Soziale Norm
Klicken Sie im Menü Datei auf Drucken, um die Informationen zu drucken.
Soziale Norm
1. Einleitung

Soziale Norm (lateinisch norma: Richtschnur, Regel, Vorschrift), ein Gefüge von Werten bzw. Verhaltensstandards, die innerhalb einer sozialen Gruppe oder auch in der Gesamtgesellschaft Geltung beanspruchen können.

Normen stellen in der Regel weniger unmittelbare Verbote dar als vielmehr deren Kehrseite, also Gebote: Sie sind Erwartungen an das Verhalten von Individuen, die in einem bestimmten sozialen Rahmen (siehe soziale Rolle) zu erfüllen sind. Teilt das Mitglied die Normen seiner Gruppe, herrscht Normenkorrespondenz; fehlen allgemeingültige Normen, die das soziale Handeln kontrollieren, spricht man von Anomie.
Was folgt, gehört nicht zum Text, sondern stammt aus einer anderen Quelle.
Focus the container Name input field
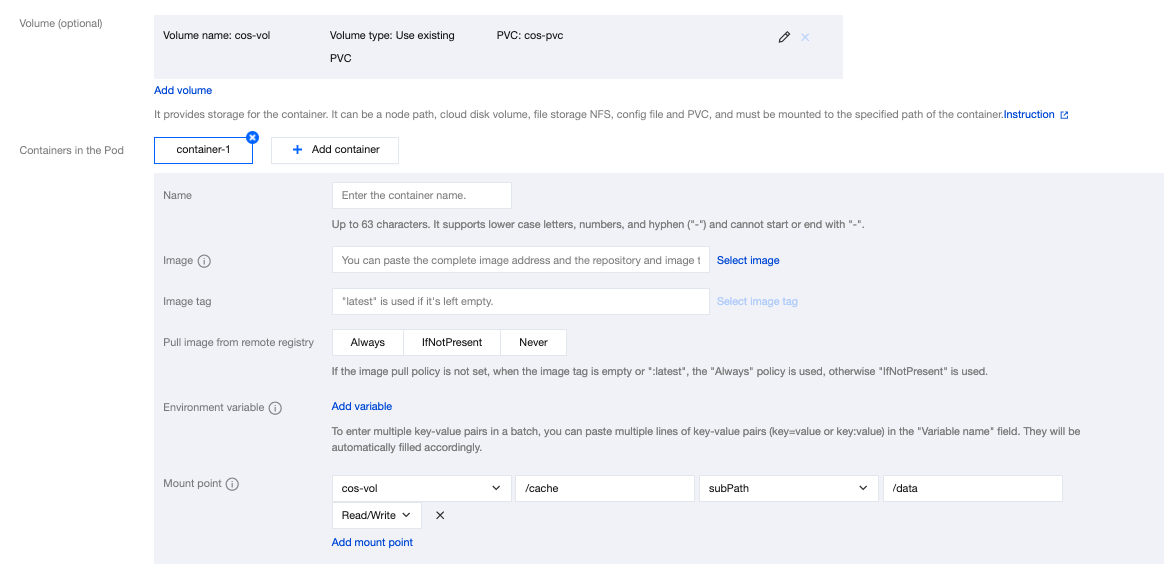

Werden Normen von Individuen oder Gruppen nicht befolgt, müssen diese mit Sanktionen rechnen, die von einer Ermahnung bis zur juristischen Ahndung reichen können, falls der Normverstoß zugleich einen Gesetzesverstoß darstellt. Dabei richtet sich die Höhe der Sanktion in der Regel nach der Verbindlichkeit der Normen, die in Muss-, Soll- und Kann-Normen unterteilt werden. Gesetze und Verordnungen müssen befolgt werden; wer gegen Sitten, Bräuche und soziale Gewohnheiten verstößt, muss nicht mit strafrechtlichen Folgen, wohl aber mit negativen sozialen Sanktionen wie Entrüstung, Missachtung oder Ausgrenzung rechnen; positiv sanktioniert durch Anerkennung und Achtung wird das Erfüllen von Kann-Normen (je nach sozialem Milieu z. B. besondere Fürsorge, ausgeprägte Leistungsbereitschaft oder Ehrgeiz).